I haven’t played any of the Zelda games—and as I remarked to Jay Springett a while back, I sometimes feel like the only person in the universe who has never been involved with that franchise, though the “universe” in question is just as bounded as Hyrule itself, comprising as it does a very specific set of (types of) people, and as such my “uniqueness” in this regard is entirely illusory.
But what can I say: I was never a console kid, for a lot of reasons, most of them structural rather than matters of conscious choice. I did start playing Skyrim, though, albeit around six or seven years after it was initially released—i.e. when I could get the game and a second-hand PS3 to play it on for around £25—so I have some grasp of the whole emergent-gameplay and environmental storytelling thing.

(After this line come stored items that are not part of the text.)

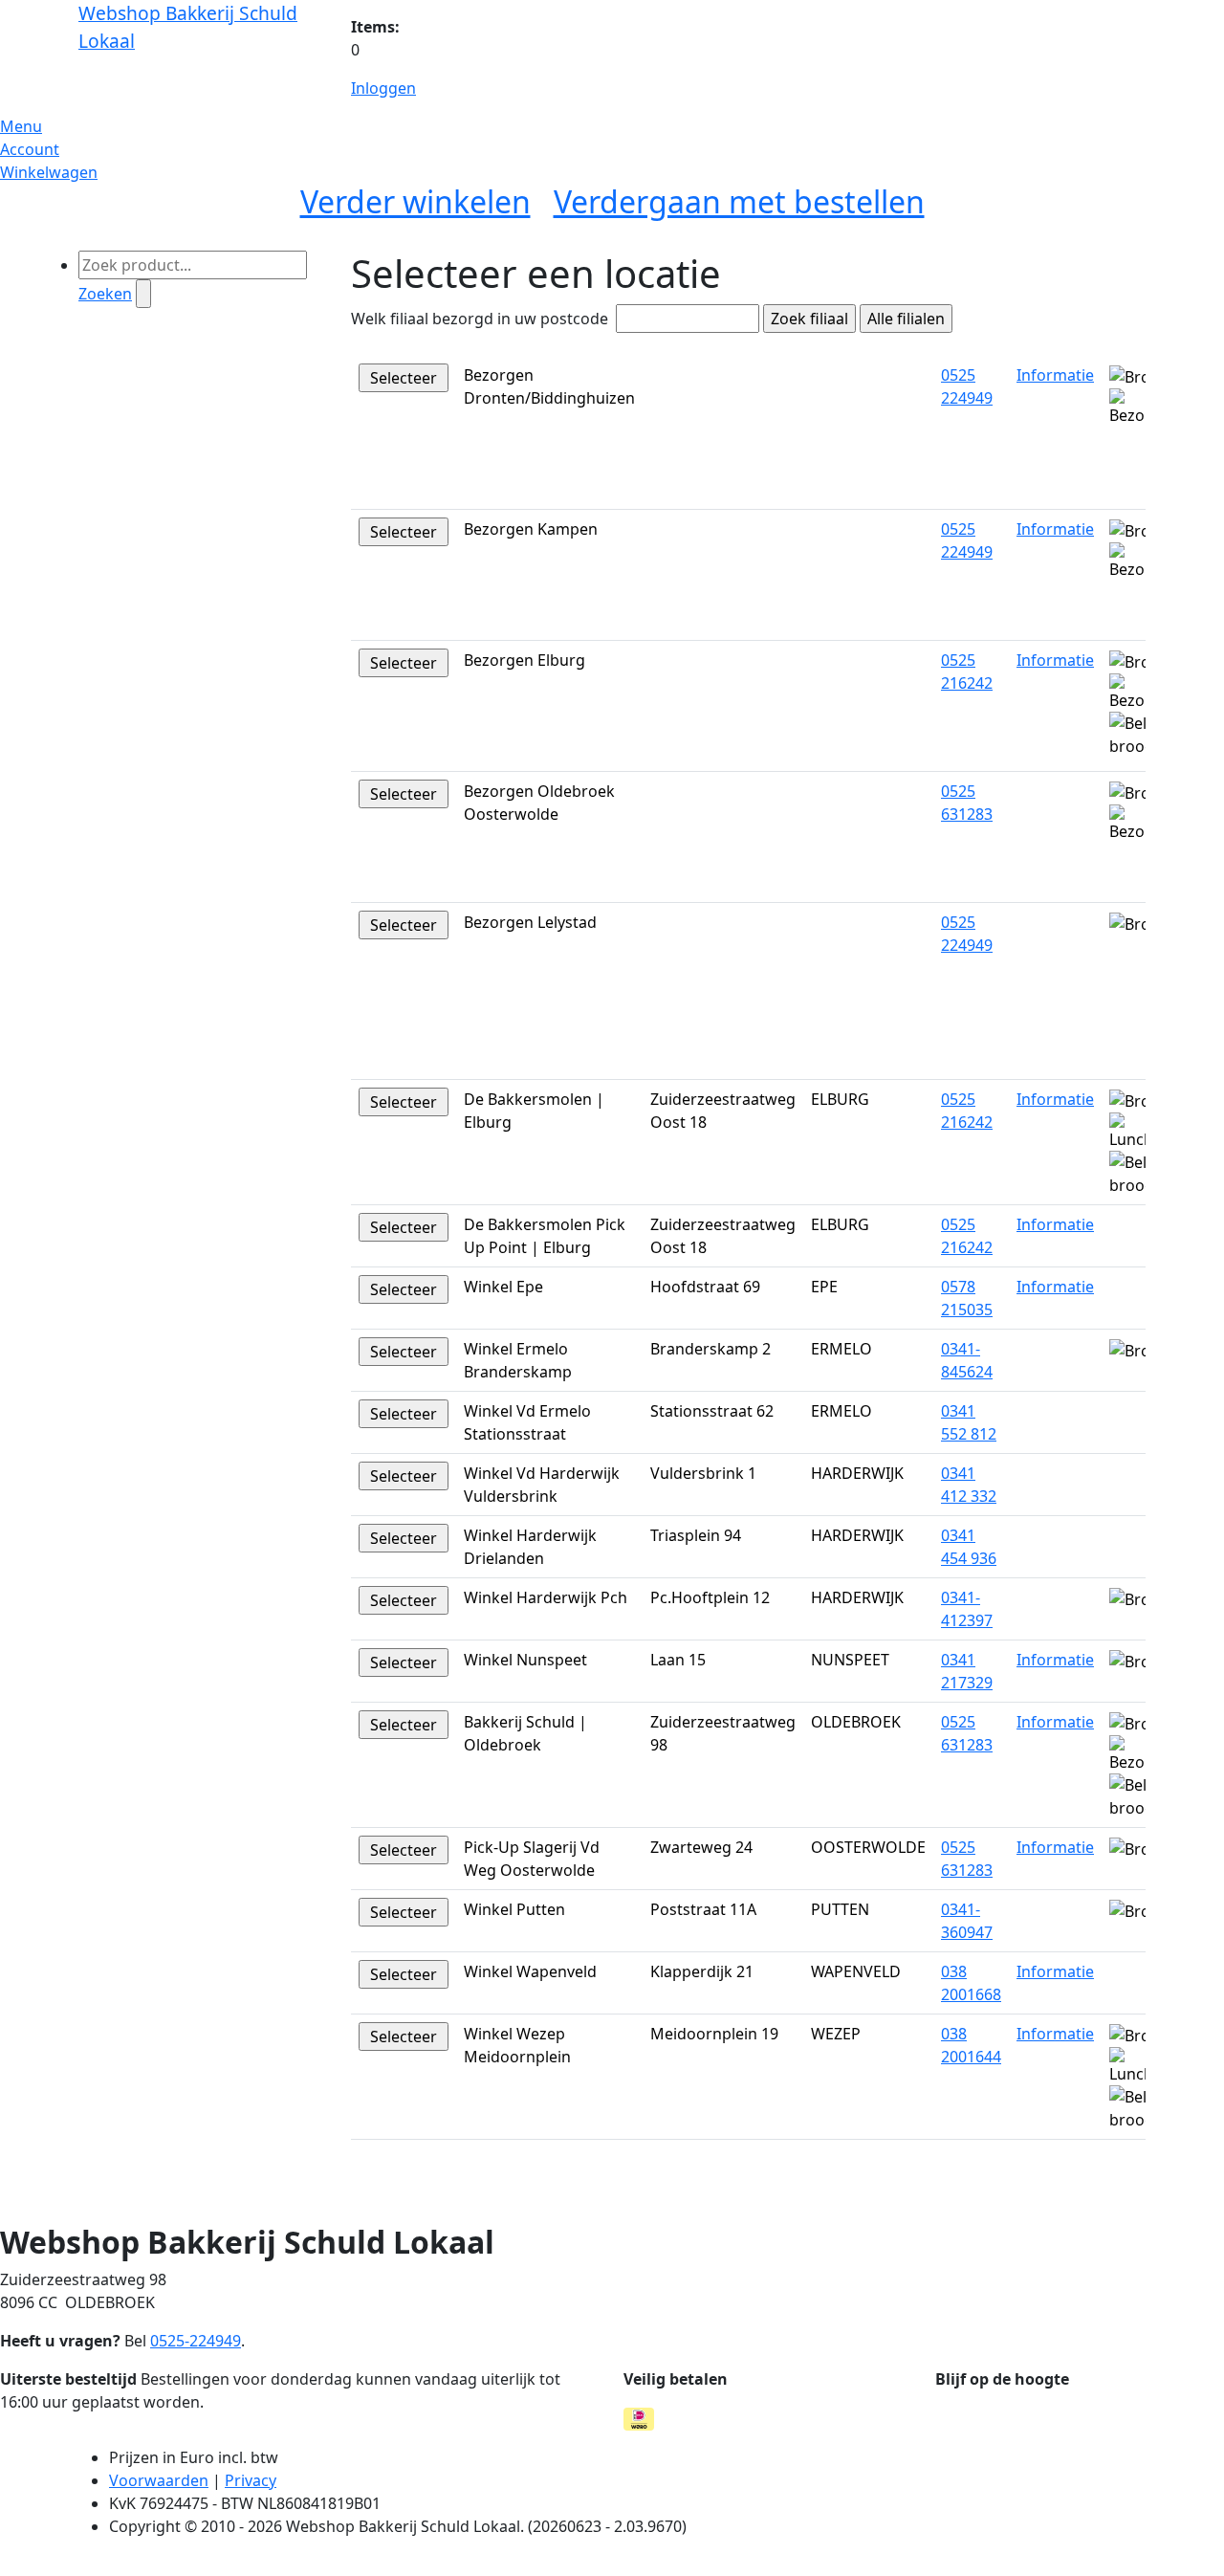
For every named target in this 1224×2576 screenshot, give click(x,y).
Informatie (1055, 374)
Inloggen (383, 88)
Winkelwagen (49, 172)
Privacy (250, 2480)
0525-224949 (195, 2340)
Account (29, 149)
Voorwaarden (158, 2480)
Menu (21, 126)
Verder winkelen (415, 201)
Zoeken (105, 293)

As such, I have sympathy with Dolan’s enthusiasm for the form, but I think he’s overstating things a little. Open-world games are very much not novels, but they nonetheless retain the restrictions of their own narratology—and for all the openness of these worlds and the possibilities of play within them, there is still an overarching story and quest imperative (albeit one that you are free to ignore completely, at least in this case), and you are still very much in the second-person hero-protagonist role, even if the substories have been designed in such a way as to necessitate inventiveness, making friends, or whatever else.

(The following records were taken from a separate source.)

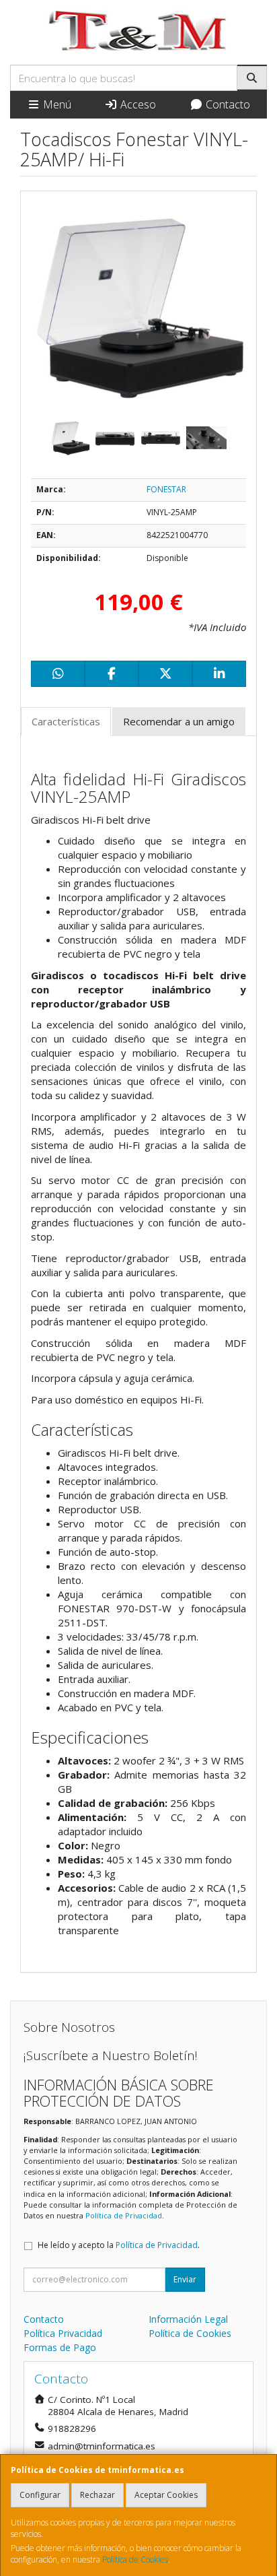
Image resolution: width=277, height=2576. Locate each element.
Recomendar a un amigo (179, 721)
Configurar (40, 2495)
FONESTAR (166, 489)
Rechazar (97, 2495)
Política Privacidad (63, 2333)
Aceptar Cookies (166, 2495)
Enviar (184, 2279)
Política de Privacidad (123, 2215)
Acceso (137, 104)
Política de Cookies (135, 2559)
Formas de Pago (60, 2347)
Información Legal (188, 2319)
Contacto (226, 104)
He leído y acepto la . (119, 2245)
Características (66, 721)
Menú (55, 104)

(To be clear, this isn’t intended as some sort of gotcha; just thinking aloud, here, using the tools to which I am most accustomed.)

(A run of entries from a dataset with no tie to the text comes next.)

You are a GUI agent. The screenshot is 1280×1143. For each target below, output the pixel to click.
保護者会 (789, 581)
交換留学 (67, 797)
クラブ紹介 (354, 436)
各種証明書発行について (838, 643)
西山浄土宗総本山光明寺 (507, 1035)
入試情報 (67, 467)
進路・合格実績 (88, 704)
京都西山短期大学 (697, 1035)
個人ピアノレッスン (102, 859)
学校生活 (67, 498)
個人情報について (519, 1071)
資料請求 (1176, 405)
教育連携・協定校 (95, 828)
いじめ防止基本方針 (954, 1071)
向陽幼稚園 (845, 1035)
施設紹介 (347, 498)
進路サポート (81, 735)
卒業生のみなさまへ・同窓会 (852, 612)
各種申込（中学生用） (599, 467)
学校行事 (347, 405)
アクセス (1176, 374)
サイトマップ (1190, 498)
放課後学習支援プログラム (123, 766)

Just gonna clip this bit, though (with my bolding):
Ecofiction is all about reframing our ideas of story to look critically at our relationship with the environment. Both Breath of the Wild and Tears of the Kingdom tell stories using their worlds, yet, more importantly, they treat the dynamic relationship between the player and the world—exploration, survival mechanics, emergent gameplay within a virtual nature—as a meaningful story in itself. This may not be as flashy as a movie or as idea-driven as some novels, but these games demonstrate a fundamental shift in our understanding of where ecofiction might productively occur.
The idea of “tell[ing] stories… using their worlds” puts open-world gaming into conversation with not just science fiction and fantasy, as Dolan notes, but also with design fiction, experiential futures and other techniques of futuring. I really need to integrate this stuff into my thinking.
(I’m fortunate to know a lot of folk who know the gaming scene better than I do, but nonetheless, I suspect I need to do more first-hand research in the field. I wonder if consoles and games are tax-deductable under such circumstances?)